**INSTRUCTIONS TO FOLLOW**
Copy every line of the data that contains the string "agent".

_____

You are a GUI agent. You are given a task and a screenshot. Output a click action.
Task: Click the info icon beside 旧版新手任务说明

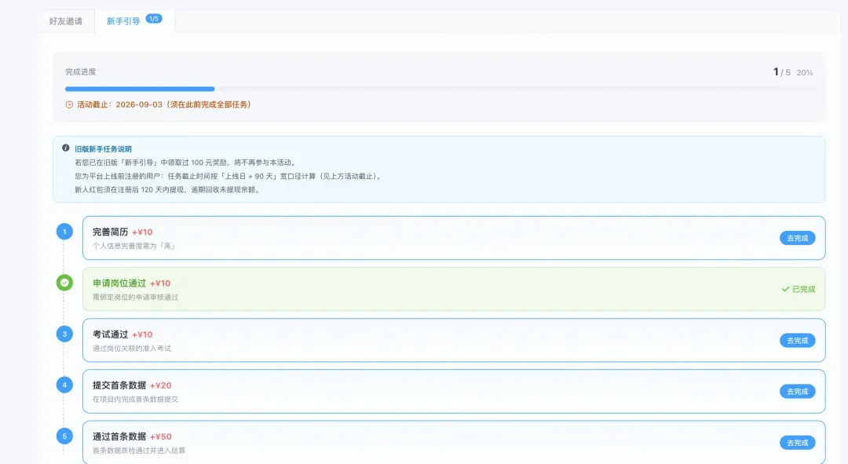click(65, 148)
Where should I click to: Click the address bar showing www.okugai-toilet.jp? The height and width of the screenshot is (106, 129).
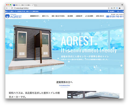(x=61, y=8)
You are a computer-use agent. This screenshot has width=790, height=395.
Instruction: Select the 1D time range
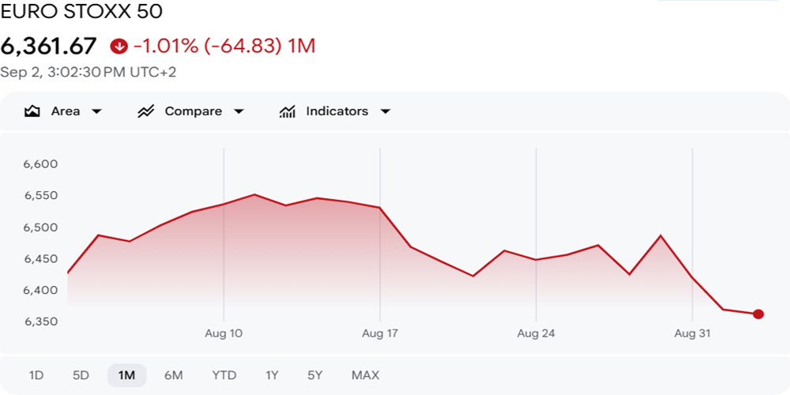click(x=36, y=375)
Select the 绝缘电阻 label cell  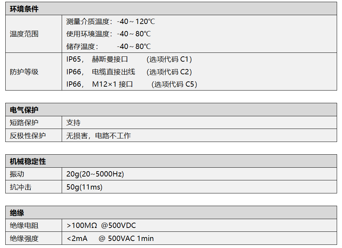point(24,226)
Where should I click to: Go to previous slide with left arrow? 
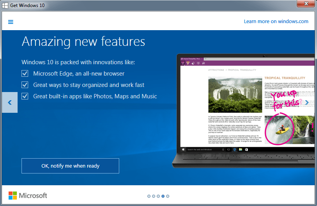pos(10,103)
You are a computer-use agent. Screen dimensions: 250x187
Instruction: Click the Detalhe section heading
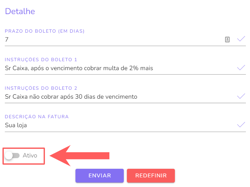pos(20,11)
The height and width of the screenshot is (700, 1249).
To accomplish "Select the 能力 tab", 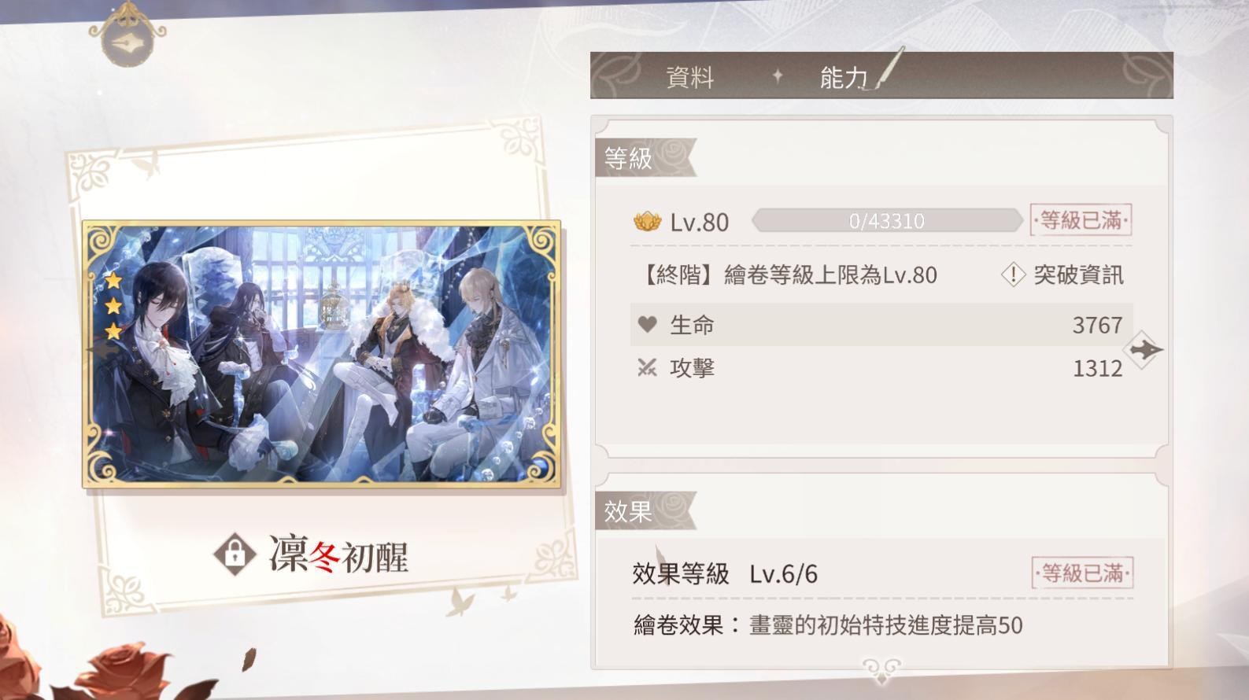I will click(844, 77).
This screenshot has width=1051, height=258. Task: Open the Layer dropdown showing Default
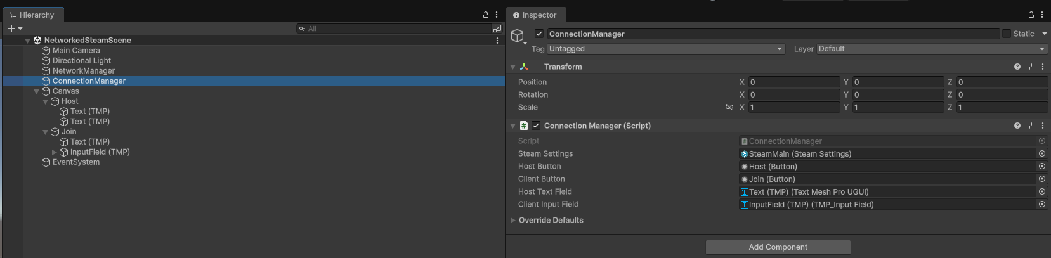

_____

**FINISHED EXERCISE**
You are a GUI agent. You are given a task and a screenshot. Output a click action.
You are a computer-use agent. This screenshot has width=790, height=395.
You are a computer-use agent. Screen dimensions: 250x187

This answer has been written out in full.